3. A method of time synchronization using a satellite almanac according to claim 1, wherein the satellite almanac information includes an almanac reference time, a square root of a long half axis of a satellite orbit, eccentricity, a near-to-site argument, a mean-to-near-point of the reference time, a longitude of a rising intersection, a rate of change of a rising intersection's right ascent, a correction of an orbit reference tilt, a satellite clock error, and a satellite clock speed.

4. A method of time synchronization using satellite almanac according to claim 1 wherein the calculation of the distance between the receiver and the satellite based on the satellite position and the receiver position uses the formula:

wherein P is ^k Is the distance between the receiver and the satellite; x is X ^k (t)，Y ^k (t) and Z ^k And (t) is the satellite position.
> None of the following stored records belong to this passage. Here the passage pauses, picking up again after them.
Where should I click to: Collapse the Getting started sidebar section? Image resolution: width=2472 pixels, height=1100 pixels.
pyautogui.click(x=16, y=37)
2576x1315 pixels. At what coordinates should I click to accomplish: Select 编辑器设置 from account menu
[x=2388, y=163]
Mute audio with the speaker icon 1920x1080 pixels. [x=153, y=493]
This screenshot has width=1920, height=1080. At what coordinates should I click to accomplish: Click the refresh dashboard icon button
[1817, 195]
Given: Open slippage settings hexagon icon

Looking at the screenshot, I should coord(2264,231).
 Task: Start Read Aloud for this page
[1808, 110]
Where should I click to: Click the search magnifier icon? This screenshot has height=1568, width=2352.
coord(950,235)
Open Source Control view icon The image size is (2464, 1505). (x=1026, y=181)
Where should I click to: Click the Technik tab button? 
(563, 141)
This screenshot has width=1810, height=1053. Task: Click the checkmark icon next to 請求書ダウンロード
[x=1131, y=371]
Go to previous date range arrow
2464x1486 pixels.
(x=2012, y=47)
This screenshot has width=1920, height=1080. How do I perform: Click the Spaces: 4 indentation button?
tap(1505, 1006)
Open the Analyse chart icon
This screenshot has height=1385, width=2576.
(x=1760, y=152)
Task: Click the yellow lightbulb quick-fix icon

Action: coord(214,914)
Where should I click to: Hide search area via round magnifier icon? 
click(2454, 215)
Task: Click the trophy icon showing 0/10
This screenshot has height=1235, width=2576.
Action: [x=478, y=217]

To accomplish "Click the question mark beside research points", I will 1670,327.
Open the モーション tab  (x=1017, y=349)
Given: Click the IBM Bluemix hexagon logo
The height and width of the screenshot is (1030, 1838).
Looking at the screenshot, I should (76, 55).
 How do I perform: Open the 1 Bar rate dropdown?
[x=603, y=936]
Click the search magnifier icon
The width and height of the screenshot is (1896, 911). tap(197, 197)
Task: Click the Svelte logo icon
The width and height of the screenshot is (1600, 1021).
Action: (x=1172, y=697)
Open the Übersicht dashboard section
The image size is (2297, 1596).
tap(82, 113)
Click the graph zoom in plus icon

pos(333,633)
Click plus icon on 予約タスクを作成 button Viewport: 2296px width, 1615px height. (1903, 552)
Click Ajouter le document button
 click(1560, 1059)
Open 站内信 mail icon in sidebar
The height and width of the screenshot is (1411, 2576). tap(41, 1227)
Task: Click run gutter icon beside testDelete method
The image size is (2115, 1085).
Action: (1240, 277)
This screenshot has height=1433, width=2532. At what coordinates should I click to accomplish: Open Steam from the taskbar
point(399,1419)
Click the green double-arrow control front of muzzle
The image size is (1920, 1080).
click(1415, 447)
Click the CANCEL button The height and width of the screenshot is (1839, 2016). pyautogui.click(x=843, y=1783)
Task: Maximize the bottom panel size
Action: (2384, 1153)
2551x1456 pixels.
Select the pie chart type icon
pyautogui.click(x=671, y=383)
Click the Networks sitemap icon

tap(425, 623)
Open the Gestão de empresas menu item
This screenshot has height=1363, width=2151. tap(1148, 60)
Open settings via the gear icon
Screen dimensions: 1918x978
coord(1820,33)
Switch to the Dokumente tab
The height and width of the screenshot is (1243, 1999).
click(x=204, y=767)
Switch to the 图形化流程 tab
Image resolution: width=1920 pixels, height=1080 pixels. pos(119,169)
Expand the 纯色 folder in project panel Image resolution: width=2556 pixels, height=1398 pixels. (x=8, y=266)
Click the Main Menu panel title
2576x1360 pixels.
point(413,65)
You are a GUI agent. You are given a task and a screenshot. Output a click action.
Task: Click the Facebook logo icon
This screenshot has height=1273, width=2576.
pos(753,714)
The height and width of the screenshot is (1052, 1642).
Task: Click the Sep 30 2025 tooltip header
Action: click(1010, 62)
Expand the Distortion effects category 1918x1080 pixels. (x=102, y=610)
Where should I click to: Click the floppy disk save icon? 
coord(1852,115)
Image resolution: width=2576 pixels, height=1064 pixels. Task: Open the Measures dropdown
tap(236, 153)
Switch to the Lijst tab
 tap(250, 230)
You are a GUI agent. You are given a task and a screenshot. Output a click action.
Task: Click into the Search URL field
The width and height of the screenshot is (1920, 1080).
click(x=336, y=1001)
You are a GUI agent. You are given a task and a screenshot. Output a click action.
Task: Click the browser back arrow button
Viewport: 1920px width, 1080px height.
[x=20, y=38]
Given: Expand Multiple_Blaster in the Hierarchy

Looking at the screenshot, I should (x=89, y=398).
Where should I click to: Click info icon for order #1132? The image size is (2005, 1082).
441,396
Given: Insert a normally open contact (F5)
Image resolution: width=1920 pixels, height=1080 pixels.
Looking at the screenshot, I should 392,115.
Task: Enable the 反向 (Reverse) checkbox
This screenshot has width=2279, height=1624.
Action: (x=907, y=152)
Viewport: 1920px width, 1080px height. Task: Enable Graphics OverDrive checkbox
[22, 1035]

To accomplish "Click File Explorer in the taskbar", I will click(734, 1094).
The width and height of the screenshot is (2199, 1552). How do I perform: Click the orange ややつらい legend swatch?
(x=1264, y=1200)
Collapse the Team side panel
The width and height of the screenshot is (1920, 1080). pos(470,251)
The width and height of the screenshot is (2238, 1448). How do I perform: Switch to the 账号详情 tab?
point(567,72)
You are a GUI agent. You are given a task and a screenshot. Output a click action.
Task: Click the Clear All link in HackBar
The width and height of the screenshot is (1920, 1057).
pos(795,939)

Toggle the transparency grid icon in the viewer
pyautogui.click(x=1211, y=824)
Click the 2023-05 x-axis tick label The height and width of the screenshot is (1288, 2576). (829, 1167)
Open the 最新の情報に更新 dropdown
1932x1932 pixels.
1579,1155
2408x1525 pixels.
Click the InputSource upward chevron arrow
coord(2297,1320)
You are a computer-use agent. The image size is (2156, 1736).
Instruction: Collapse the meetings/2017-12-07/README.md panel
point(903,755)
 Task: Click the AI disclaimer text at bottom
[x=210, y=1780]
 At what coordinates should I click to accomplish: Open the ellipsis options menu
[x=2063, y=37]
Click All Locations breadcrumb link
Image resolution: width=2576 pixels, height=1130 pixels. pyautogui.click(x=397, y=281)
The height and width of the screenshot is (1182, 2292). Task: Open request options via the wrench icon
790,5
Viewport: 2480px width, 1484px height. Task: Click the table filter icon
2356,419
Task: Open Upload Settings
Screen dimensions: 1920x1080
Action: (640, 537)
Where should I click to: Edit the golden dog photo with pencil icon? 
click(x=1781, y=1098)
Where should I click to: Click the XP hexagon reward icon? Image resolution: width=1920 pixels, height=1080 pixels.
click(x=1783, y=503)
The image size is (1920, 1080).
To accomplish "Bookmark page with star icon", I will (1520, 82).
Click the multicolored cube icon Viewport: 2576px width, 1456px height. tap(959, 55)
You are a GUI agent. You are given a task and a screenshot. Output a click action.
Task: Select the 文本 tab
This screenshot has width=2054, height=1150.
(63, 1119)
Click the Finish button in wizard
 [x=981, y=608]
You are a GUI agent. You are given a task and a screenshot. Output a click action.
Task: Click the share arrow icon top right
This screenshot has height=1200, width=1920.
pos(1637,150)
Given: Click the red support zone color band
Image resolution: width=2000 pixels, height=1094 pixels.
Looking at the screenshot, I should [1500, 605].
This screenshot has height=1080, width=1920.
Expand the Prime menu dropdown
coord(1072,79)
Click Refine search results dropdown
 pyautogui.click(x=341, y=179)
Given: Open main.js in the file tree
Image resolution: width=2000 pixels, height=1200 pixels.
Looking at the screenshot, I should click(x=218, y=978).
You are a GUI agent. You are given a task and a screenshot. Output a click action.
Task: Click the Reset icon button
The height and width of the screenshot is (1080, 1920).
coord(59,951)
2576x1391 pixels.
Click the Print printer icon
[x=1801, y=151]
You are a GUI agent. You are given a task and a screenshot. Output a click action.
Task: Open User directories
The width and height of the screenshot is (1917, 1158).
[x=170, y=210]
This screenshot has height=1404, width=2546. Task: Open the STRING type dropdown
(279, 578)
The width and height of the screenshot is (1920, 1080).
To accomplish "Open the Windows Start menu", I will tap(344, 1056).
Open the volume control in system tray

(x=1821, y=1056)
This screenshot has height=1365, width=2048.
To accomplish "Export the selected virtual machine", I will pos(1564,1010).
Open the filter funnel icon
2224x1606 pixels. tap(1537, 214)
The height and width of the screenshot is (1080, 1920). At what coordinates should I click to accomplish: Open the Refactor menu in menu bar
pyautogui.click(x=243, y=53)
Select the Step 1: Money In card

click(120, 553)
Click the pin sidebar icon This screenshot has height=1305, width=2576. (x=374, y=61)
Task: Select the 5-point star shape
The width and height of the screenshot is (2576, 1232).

5. A time synchronization device using satellite almanac, operating with the method according to any of claims 1-4, wherein the device comprises a receiver, an atomic clock and a master control unit;

the main control unit is respectively in communication connection with the receiver and the atomic clock; the receiver is in communication connection with the atomic clock;

the receiver is used for receiving satellite navigation signals of at least four positioning satellites, performing single-point positioning by utilizing the satellite navigation signals of the at least four positioning satellites, obtaining a receiver clock error and a receiver position, obtaining local accurate time according to the receiver clock error and the current time of the receiver, transmitting the local accurate time to the atomic clock, and transmitting the receiver position and the local accurate time to the main control unit;

the atomic clock is used for locking the local accurate time;

the receiver is also used for receiving satellite almanac when the satellite navigation signal is normal;

the main control unit is used for analyzing the satellite almanac according to the satellite navigation system user interface file to obtain satellite almanac information, calculating satellite positions according to the satellite almanac information, calculating distances between the receiver and the satellite according to the satellite positions and the receiver positions, calculating satellite accurate time according to the local accurate time, the distances between the receiver and the satellite and the wavelength of satellite navigation signals, and transmitting the satellite accurate time to the atomic clock for output.

6. A time synchronizing device using satellite almanac according to claim 5, wherein the master unit is further adapted to control the atomic clock to output a local accurate time when satellite navigation signals are lost and the satellite almanac is not received.